Let me lay out a scenario for you all, and tell me if it sounds familiar: you've started growing, changing, opening your mind to new and wonderful possibilities -- and you begin to find that everyone around you seems... stuck. You feel like the bearer of wonderful news, because you can help them achieve a new, enlightened, state, just like you have! All they need to do is change the way they eat, sleep, meditate, and their entire belief structure. No biggie, right?
So often, this desire to "help" others see the proverbial light is based in good intention (no mention of what road is paved with those...). We're excited about how our own lives are expanding, and genuinely want those around us to experience the same high. The difficulty with this -- and I am guilty of it myself -- is the way we approach others in order to "help". So often, we focus on the areas where those around us could "improve". Right there, we've already set ourselves up for failure. As soon as we approach someone, letting them know how perfect their life would be if they'd just stop complaining all the time, or took a more positive outlook on things, any positivity we're hoping to instill won't have a chance at taking root. Even presented gently, this approach will create defensiveness in whomever we are speaking to, because it's focused squarely on identifying their faults. Think about it from a reverse position -- how would you feel if someone was cherry-picking all the aspects of your life you could improve on, and laying them out before you?
There's a natural desire we have when improving ourselves to help others as well. It's near impossible to go through a transformation like that without wanting to contribute to those around us. One of the key lessons I've learned being a coach is that you can't force change. It's inevitable and is required for growth, but until someone reaches the point where they are ready to take the plunge, they will resist it. Encouraging it, certainly in the way we've already discussed, has a good chance of setting someone back further, as they've retreated into their defensive shell, and likely aren't too keen on taking steps to improve all the areas they apparently are lacking in.

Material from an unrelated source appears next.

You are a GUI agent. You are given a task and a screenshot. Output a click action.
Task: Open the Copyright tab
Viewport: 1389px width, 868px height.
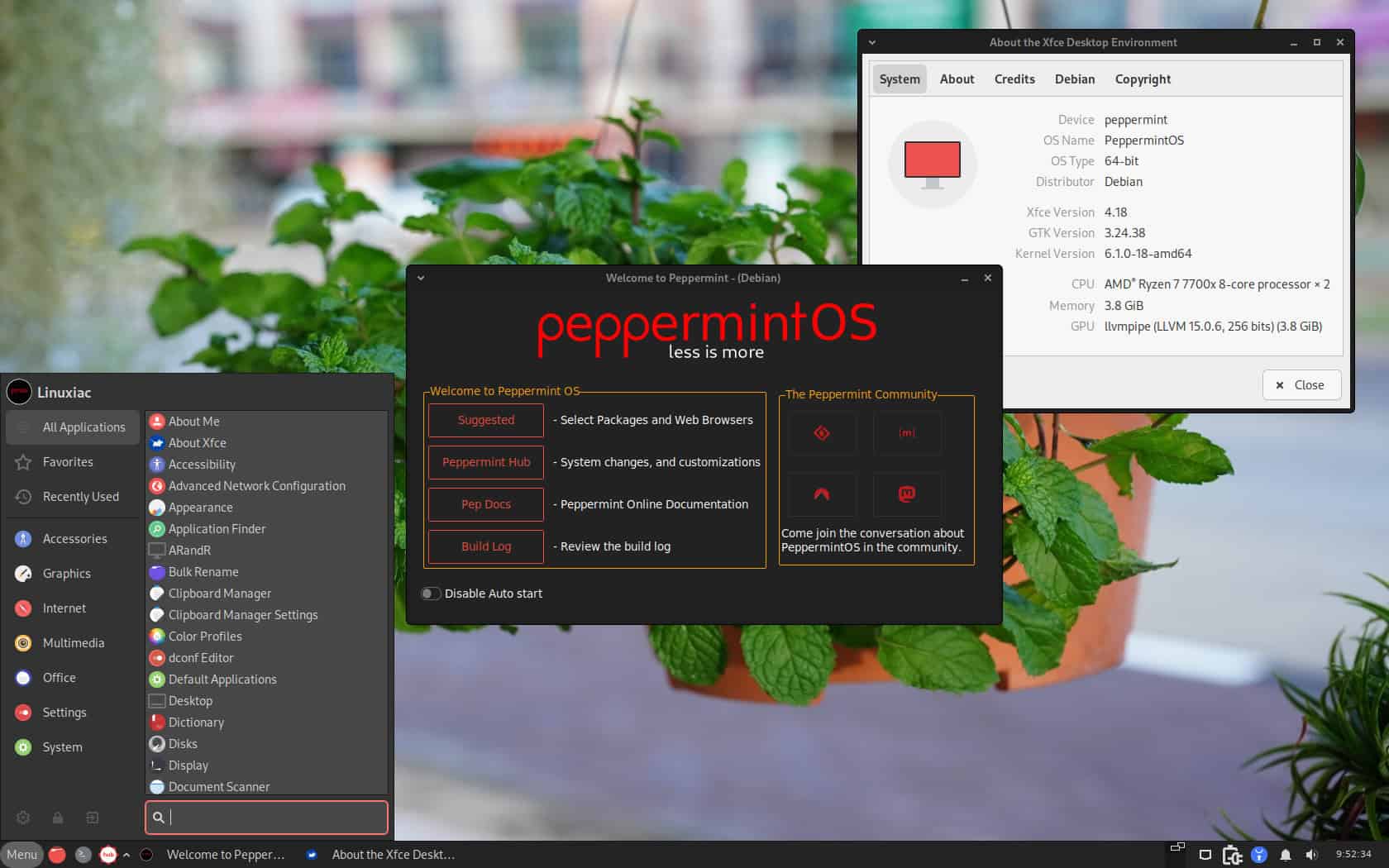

So, how can we affect positive change in those around us? There's no definitive answer. As I said, we cannot force it in others. However, if we can inspire change, that creates a fire and determination that can move someone to action. And how can we inspire others? By living your life, expanding and growing, and leading by positive example. Basically, you do you.
That doesn't mean you aren't able to more directly influence others, though. Just don't lay all their "areas for improvement" at their feet. Instead, focus on uplifting them. Convey appreciation and gratitude for their strengths. Reinforce a positive self-image for themselves. Often, in doing so, they will find a desire to take action in elevating themselves as well. If you're still met with an unwillingness in others to change, accept it, and don't let it deflate your own desire to do so.
The best advice I have for you? "Be the change you wish to see in the world." Be a force for positive inspiration, and not someone whose intentions are misconstrued as pointing out everyone's faults around you.